La decisión del Consejo Internacional de Estándares Contables (IASB por sus siglas en inglés) de modificar el tratamiento contable que dan las empresas al impacto futuro de los arrendamientos de activos tendrá un efecto contundente en los balances de las compañías afectadas por la norma, entre las que destacan las cotizadas. El regulador internacional obligará a las empresas a partir de 2019 a reflejar en el pasivo como deuda el coste futuro de los contratos de alquiler, que también se incluirán en el activo como un derecho de uso amortizable durante el plazo del arrendamiento. Hasta ahora, las empresas contabilizaban como gasto únicamente los arrendamientos correspondientes al ejercicio en curso y no registraban como deuda las obligaciones futuras en este tipo de contratos. La decisión del IASB obligará a reflejar unos compromisos que muchos analistas, inversores y agencias de rating incluyen ya en las radiografías que realizan del estado financiero de las compañías, como un modo de completar la información contable para el mercado.

El principal beneficio que tendrá la norma será aumentar la transparencia sobre la información financiera de las empresas, principal argumento que esgrime la IASB para promulgarla. Los estándares contables del organismo, que se aplican, entre otras regiones, en la Unión Europea, afectan no solo a las cotizadas, sino a cualquier empresa que voluntariamente decida someterse a ellas. Además, la nueva norma no se aplicará a todos los alquileres, sino únicamente a los de duración superior a un año y a aquellos que no estén vinculados a un variable por negocio, un supuesto común en el arrendamiento de locales comerciales, por ejemplo.

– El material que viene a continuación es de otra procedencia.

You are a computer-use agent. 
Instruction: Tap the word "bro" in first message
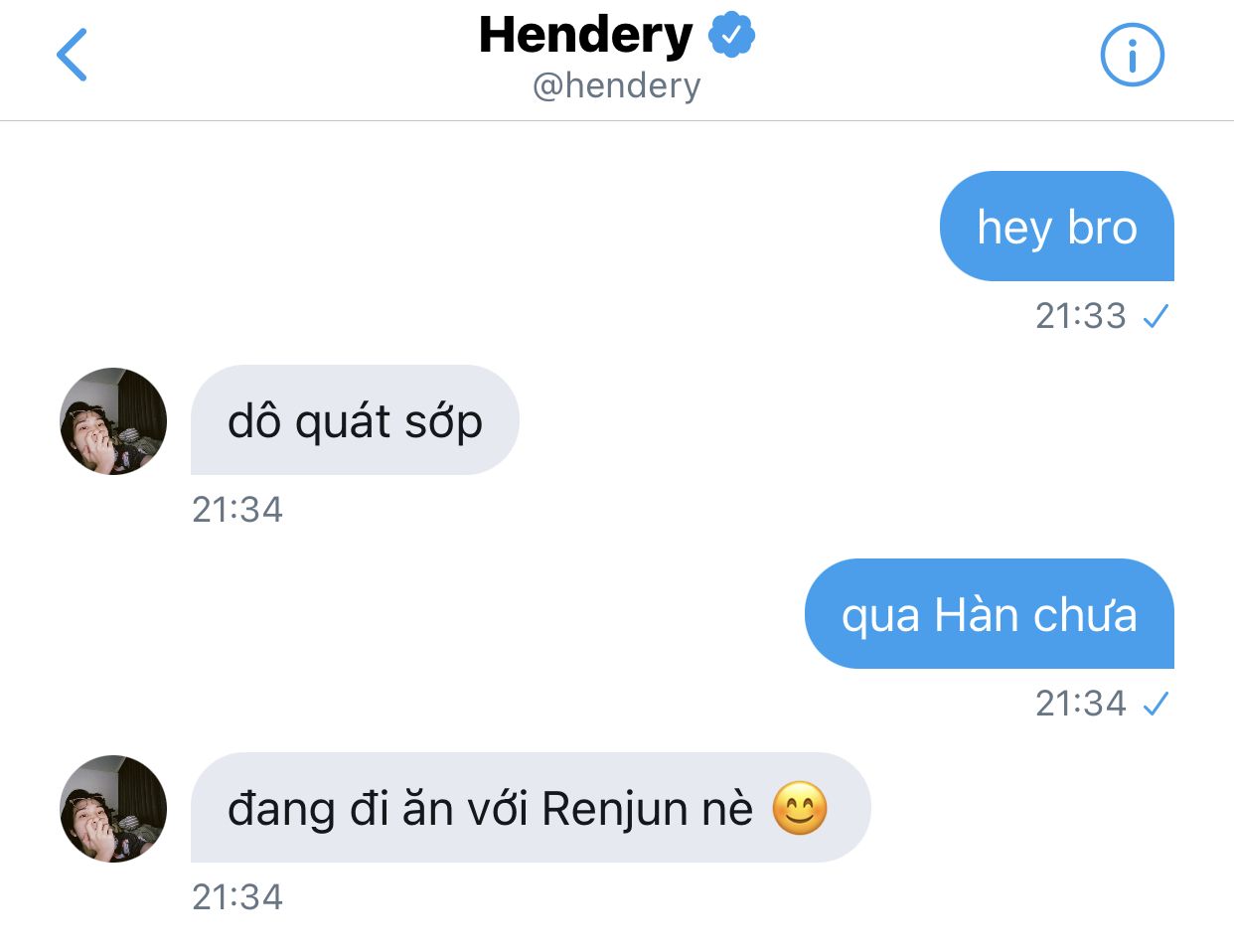point(1103,228)
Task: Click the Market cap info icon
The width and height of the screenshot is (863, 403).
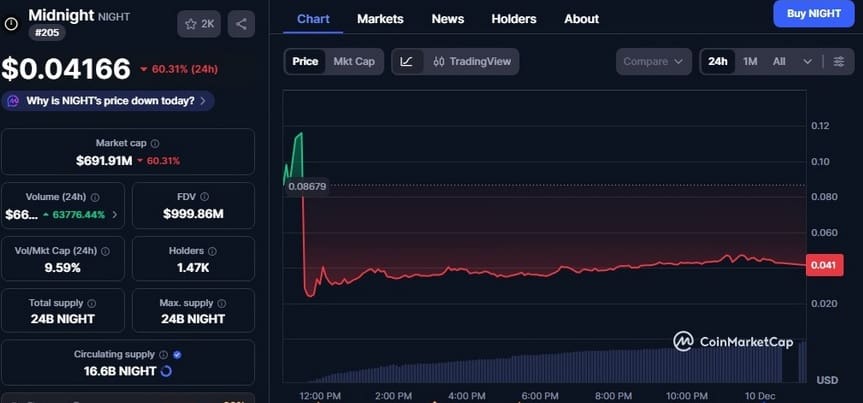Action: tap(154, 144)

Junto a la ventaja de la transparencia, el cambio supondrá una abultada factura para las compañías afectadas, dado que las obliga a reconocer unos activos y pasivos que hasta ahora estaban fuera de balance. Un coste que el propio IASB cifra en dos billones de dólares en un total de 1.000 empresas, pero que golpeará con más intensidad a determinados sectores. Es el caso del aéreo, en el cual el leasing de aeronaves es una práctica extendida, o el minorista, respecto a los arrendamientos de los locales comerciales. A ello hay que sumar el impacto que, según los expertos, tendrá la normativa en los ratios habituales utilizados por analistas e inversores (Ebidta, Ebidt, apalancamiento financiero, etc) y que dificultará los análisis comparativos con ejercicios pasados. Todo ello supondrá no solo un lastre financiero, sino también el coste derivado del proceso de adaptación de cada compañía al nuevo estándar. Una nueva exigencia cuyos beneficios hay que medir en términos de claridad para el mercado, pero que debe ir acompañada también de una dosis de flexibilidad suficiente como para evitar que su impacto –al menos inicialmente– sea aún mayor que el esperado.